Estimate Electric Potential of Soap Bubble Drop

[Liquidxlax]

Homework Statement

A soap bubble 10cm in radius with a wall thickness of 3.3x10^-6cm is charged to a 100V potential. The bubble bursts and falls as a spherical drop. Estimate the potential of the drop.

Homework Equations

V=kq/r

U=qV

-dV= E

r=10cm
a=3.3x10^-6

The Attempt at a Solution

solved for the volume of the soap

(4pi(r+a)³)/3 - (4pi(r)³)/3 = 4.1469x10^-9

Now I'm not sure what to do.
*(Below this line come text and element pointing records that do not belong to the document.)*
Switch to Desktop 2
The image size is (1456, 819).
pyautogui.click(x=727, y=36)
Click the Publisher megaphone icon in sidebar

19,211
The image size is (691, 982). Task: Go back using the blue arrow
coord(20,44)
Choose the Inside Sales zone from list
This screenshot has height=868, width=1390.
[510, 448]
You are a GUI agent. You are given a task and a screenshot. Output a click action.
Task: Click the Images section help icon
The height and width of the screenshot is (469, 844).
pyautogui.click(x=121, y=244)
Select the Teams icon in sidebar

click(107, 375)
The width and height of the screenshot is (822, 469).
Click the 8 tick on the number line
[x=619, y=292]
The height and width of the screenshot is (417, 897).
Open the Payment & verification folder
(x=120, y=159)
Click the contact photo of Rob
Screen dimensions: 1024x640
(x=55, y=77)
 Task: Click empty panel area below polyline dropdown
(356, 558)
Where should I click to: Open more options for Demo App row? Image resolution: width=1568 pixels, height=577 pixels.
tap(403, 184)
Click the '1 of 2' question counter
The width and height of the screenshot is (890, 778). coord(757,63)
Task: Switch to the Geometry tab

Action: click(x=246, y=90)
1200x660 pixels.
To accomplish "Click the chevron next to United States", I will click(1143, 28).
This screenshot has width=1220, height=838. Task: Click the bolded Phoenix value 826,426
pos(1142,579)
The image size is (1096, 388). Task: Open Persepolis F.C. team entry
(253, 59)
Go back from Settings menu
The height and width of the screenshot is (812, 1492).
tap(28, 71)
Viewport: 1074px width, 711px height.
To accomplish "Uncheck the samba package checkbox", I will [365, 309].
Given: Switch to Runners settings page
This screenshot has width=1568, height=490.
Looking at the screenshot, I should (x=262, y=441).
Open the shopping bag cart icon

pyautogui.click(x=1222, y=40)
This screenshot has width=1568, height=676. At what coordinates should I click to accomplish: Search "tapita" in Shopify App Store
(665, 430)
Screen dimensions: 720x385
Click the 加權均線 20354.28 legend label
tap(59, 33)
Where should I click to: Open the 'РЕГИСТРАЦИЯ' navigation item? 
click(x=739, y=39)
Do i need to calculate Q from the potential given and then divide the Q with the volume to find charge density and solve for potential?

If so do i need to integrate the electric field thick shell equation to get the potential to solve for q, then use the equation for charged sphere?

 

[Delphi51]

I think you just use V=kq/r again for the collapsed sphere.
You'll have to estimate the density of the soap/water solution to get the radius of the drop.

 

[Liquidxlax]

I think you just use V=kq/r again for the collapsed sphere.
You'll have to estimate the density of the soap/water solution to get the radius of the drop.

it doesn't matter that ones a shell and ones a sphere? I did calculate the volume which i can get a new radius from

 

[Delphi51]

No, doesn't matter that it is solid. As long as it is spherically symmetrical.